A lot of art today does not require any tool nor any particular skill. A lot of art does not require schooling or the artist to know how to paint a human figure, for example.
In my view, it would be a shame to give up the distinction between art and craft because in doing that, we give up the acknowledgement of the long practice it takes to become an expert in a craft form. An expertise which is no longer necessary to practice art.
Just a thought. Sarah
LikeLiked by 2 people
I see what you mean. Art without craft is lame. Unfortunately, that’s how it is these days. I’m hoping the tide will turn soon on that situation. Thanks for your thoughts, as always, Sarah.
LikeLiked by 3 people
Whenever i saw my mother sewing i never thought of it as an art. Until i grew up and actually realised that it’s an art.

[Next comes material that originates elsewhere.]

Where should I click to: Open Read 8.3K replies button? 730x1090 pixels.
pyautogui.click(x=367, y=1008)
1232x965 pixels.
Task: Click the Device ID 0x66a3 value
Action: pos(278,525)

And lifeskill at same time.
Loved your blog. Following you right away !
Let’s connect over wordpress.
LikeLiked by 2 people
I wish more girls would learn to sew! It was a mandatory class for girls when I was in high school but that’s probably changed by now, and one year I convinced them to let me take shop classes which were for boys, but they did let me take wood shop and metal shop which I enjoyed but didn’t follow up on after graduating.
LikeLiked by 1 person
I see ‘Art’ as the all-encompassing umbrella term that covers literally anything that ‘stirs the soul’, traditionally including fine art, photography, music, dance, theatre and including Literature, with which it’s also so commonly twinned. These days it covers anything from Rap to a pile of stones. But I look at it as referring to the end product as such, the finished article.

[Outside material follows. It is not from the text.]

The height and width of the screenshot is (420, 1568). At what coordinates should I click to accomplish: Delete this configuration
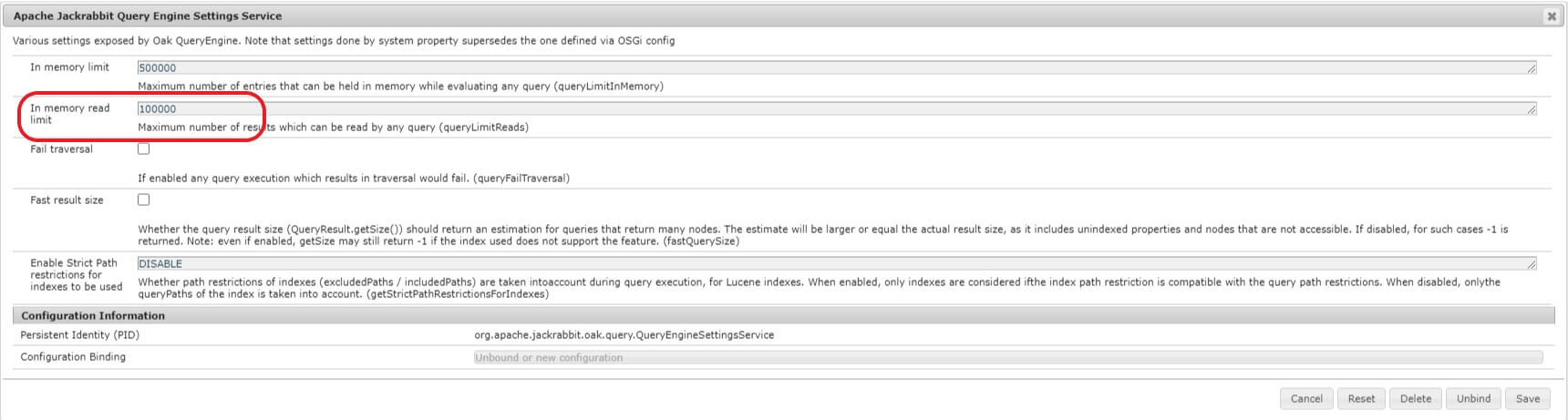coord(1415,399)
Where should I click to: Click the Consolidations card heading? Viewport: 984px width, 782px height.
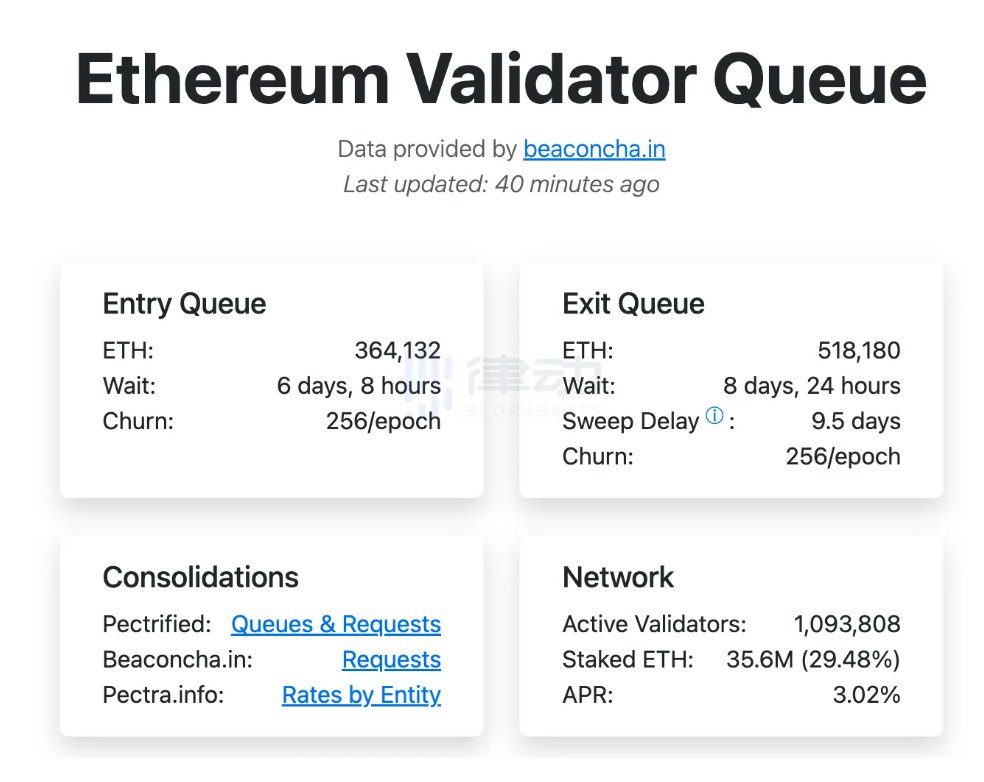[200, 577]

Whereas the term ‘craft’ for me suggests more of the act itself, the crafting of an object, and where the process of the crafting can be a therapeutic process for the crafter, and matters not whether it actually produces and end result but can simply serve as an aid to help occupy the mind and pass the time, a pastime if you will. This does not in any way diminish the fantastically creative and beautiful things crafters actually produce.
LikeLiked by 2 people
That makes sense. Thanks for your thoughts!